Of course, I’m just speculating here and your guess is as good as mine so feel free to tell us what Apple should do to make sharing in iOS even easier.

  • Justin Amberson

    Just so you know, action sheets are a staple of UIKit. UIActionSheet is the “slide-up-from-the-bottom” dialog that appears when you touch the “share/export” button in apps like photos. I think the mention of action sheets in the banner image of the presentation just means that they are now going to be customizeable.

    • May I ask further clarification on this?

      Does this then mean that (as stated above) Instagram might be able to have their own image and “send to” instructions appear on the Share screen?

    • jgr627

      There was a tweak on cydia not to long ago that added something like this b4 on my iPhone……I have no idea what the name of it is n I’ve been looking like a made man on the Internet for it…..any idea what the name of it is?

      • Kok Hean

        iOS 6 Photos Menu

        From Cydia.

      • jgr627

        It was from cydia n it added a share type of button across almost all and any photo sharing app…..for example somebody sends me a picture on imessage N then I could easily open it with my any of my photo apps

      • Kok Hean

        The closest that I’ve found is iSocialShare 😛

  • i believe that ios 6 when it is released will have some few changes…………….(or not)
    ive noticed that apple has not yet made a video for ios 6……………
    i wish there are some changes atleast in the ui and also animations

  • Face Detection API oh and whats inter app audio? In-app purchased content should be interesting…

  • a.arma

    how i can change the default email with sparrow??

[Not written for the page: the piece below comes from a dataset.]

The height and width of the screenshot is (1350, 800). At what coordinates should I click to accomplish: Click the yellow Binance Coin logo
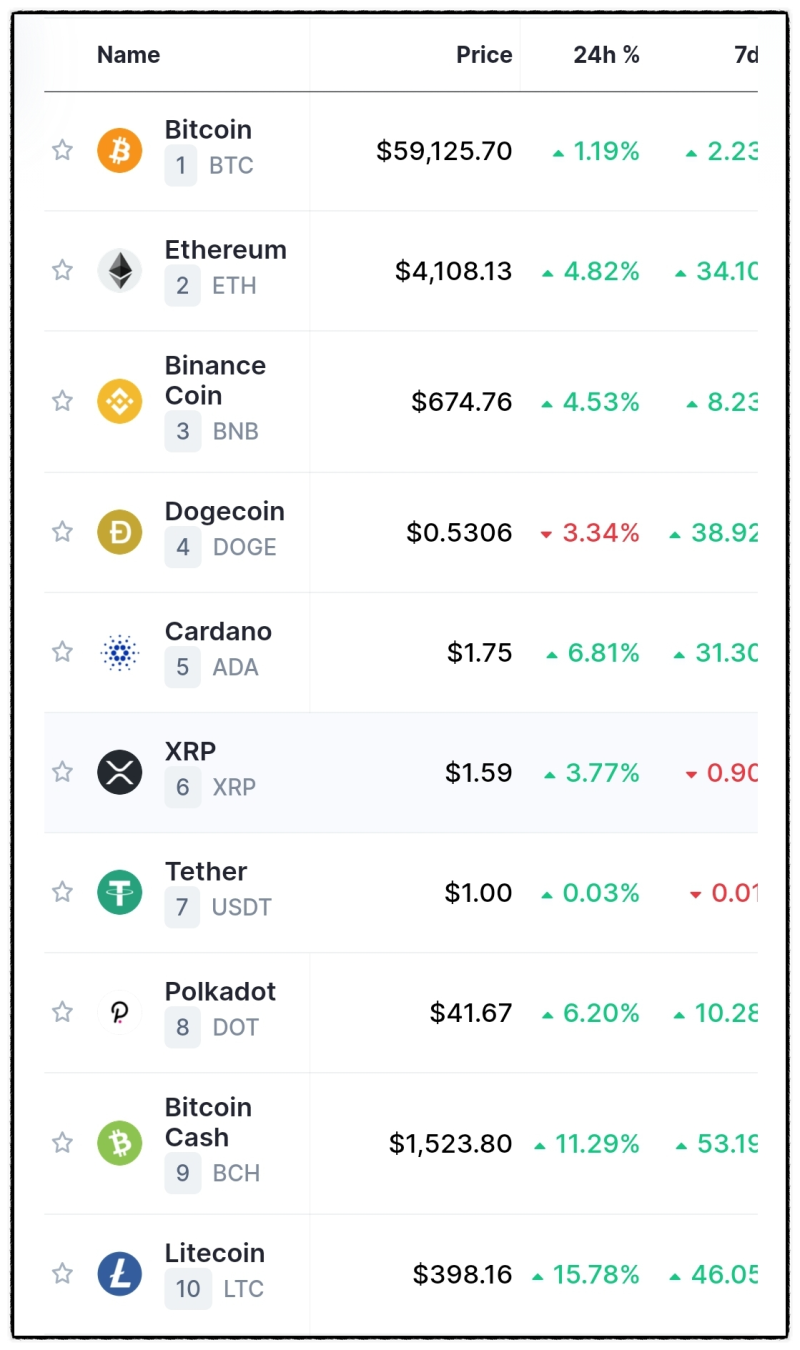[x=120, y=401]
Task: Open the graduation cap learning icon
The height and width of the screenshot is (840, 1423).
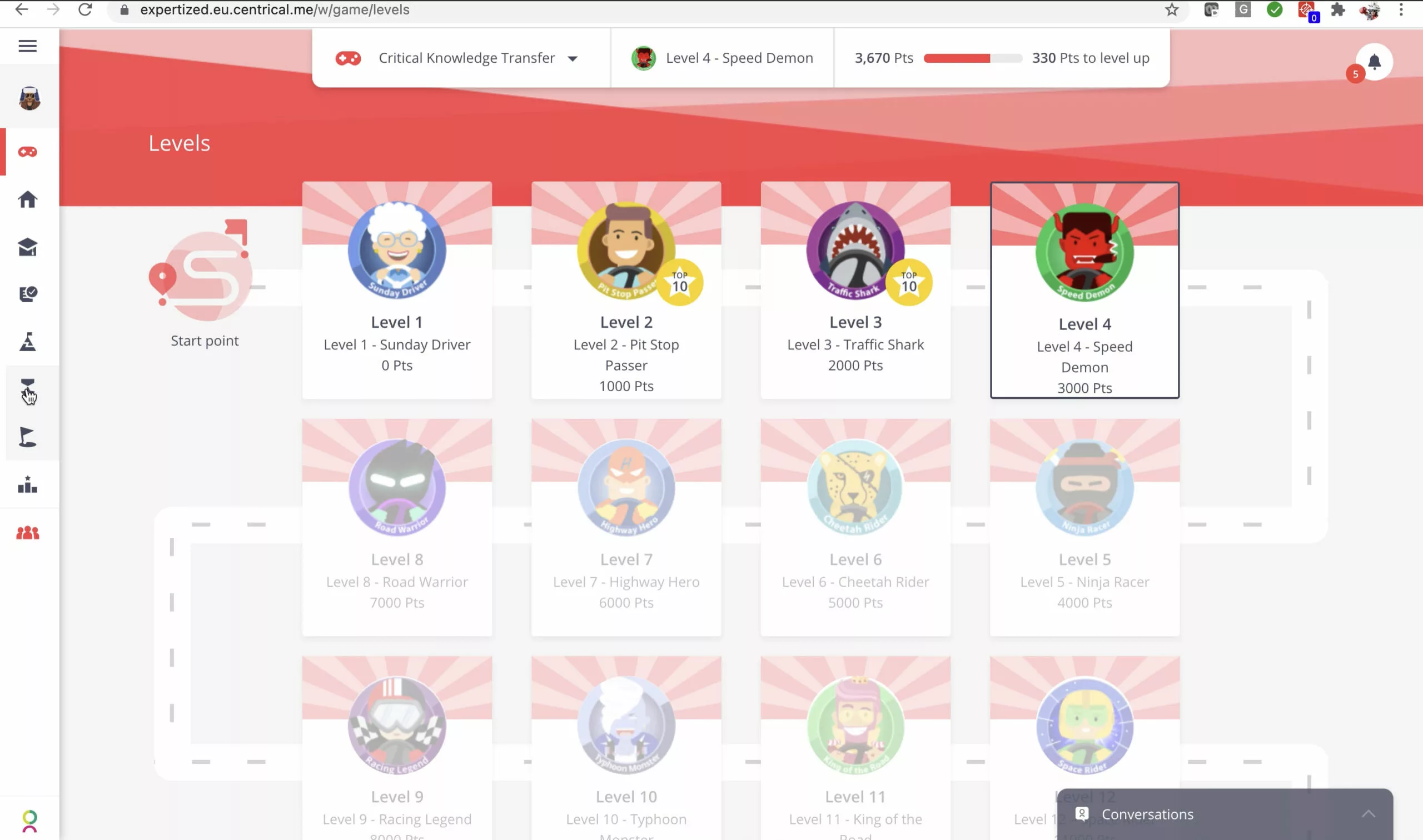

    • download the sparrow+ package from cydia

      • a.arma

        already have it.. but when i choose mail open default mail !!

      • you have to use the sparrow icon to open sparrow, the sparrow + package will integrate with function like mail photo and mail link etc… (i think)

      • a.arma

        & how i can add sparrow icon in this tweak?? ,, i knew sparrow+ is it to make sparrow the default mail serves .. but with this tweak!!

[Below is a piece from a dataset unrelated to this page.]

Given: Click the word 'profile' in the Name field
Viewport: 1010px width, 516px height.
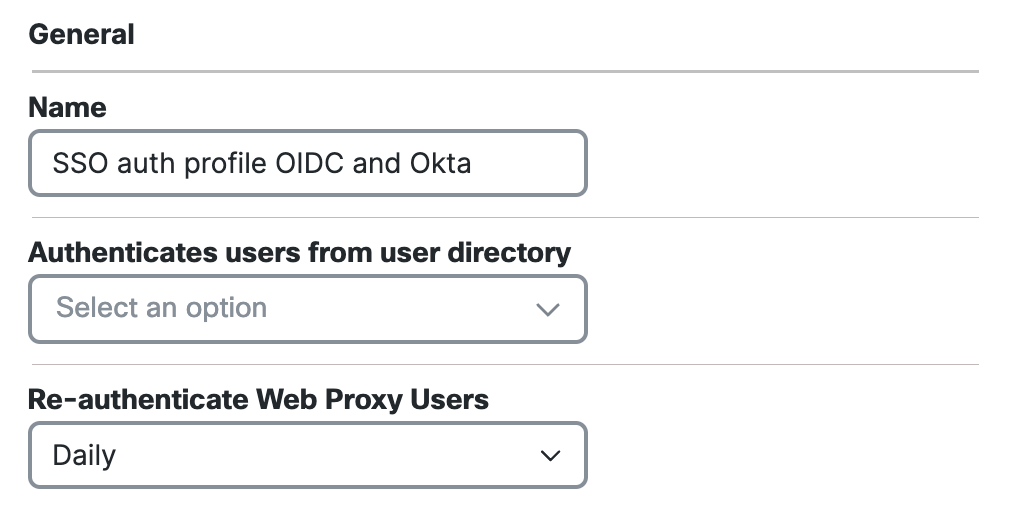Looking at the screenshot, I should pos(225,165).
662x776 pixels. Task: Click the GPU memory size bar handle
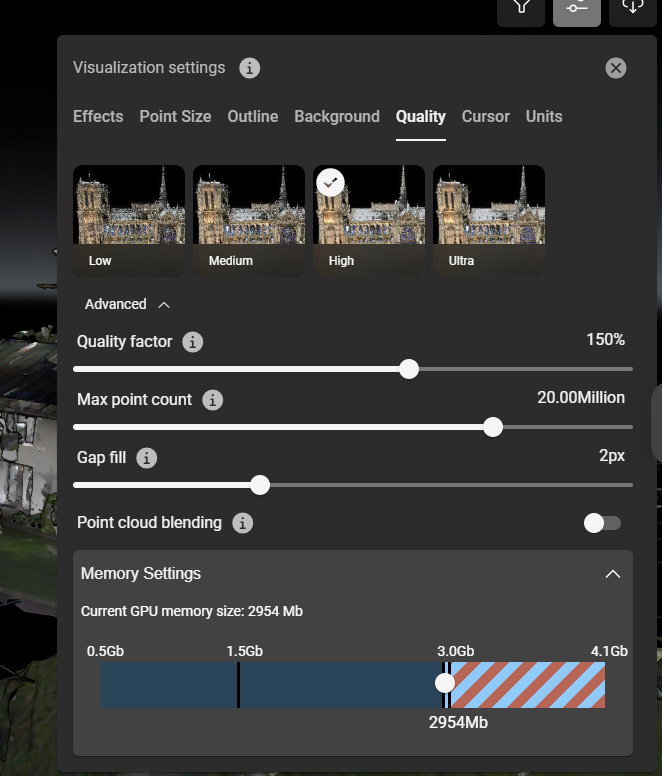[x=445, y=683]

      • Come on…. just place the mail app somewhere else and sparrow in its place. Done !

      • a.arma


  • I’ve never thought about it and I’ve never used the Services menu item in OSX and I don’t think a lot of people really need it, but would be nice!

  • d5th

    exactly android is beter wehn iphone sucks a horses penis

  • For me, the biggest issue is when I want to reply to an e-mail and attach a file from a third-party app (e.g., GoodReader). This is impossible in iOS and forces me into a work-around: open the file in GoodReader and choose to e-mail, then paste e-mail text and recipients into the new mail. I was hoping that iOS 6 could solve this while still respecting sand-boxing.

    Here are two easy ways:
    (1) create a “file inbox” in the native mail app, and allow third-party apps to transfer files to this inbox via the “Open In” menu. So you could send a file from GoodReader to the mail app, then go back to the mail app, reply to an e-mail and pick up the file (or multiple files) from the file inbox and attach.
    (2) iOS could give third-party apps access to the entire e-mail inbox (not just creating a new e-mail). This way, you can reply to an e-mail and attach a file from within GoodReader.

    What do you think? Would this be possible while keeping sand-boxing in place?

  • Apps already register with the inter-app document exchange service thing. This could just extend that. I’m talking about the part that lets you open a PDF in mail or Safari and then choose an app to send it to like iBooks or Goodreader or any other app that has registered to deal with PDF files. This is already there so there should just be a logical extension of this functionality.

    Typically this is the “Open in” dialogue…

  • Jonathan

    iOS does have the Open In menu which is similar to the sharing menu, but lets you open things in 3rd party apps which register for that filetype. But you can’t do it from photos.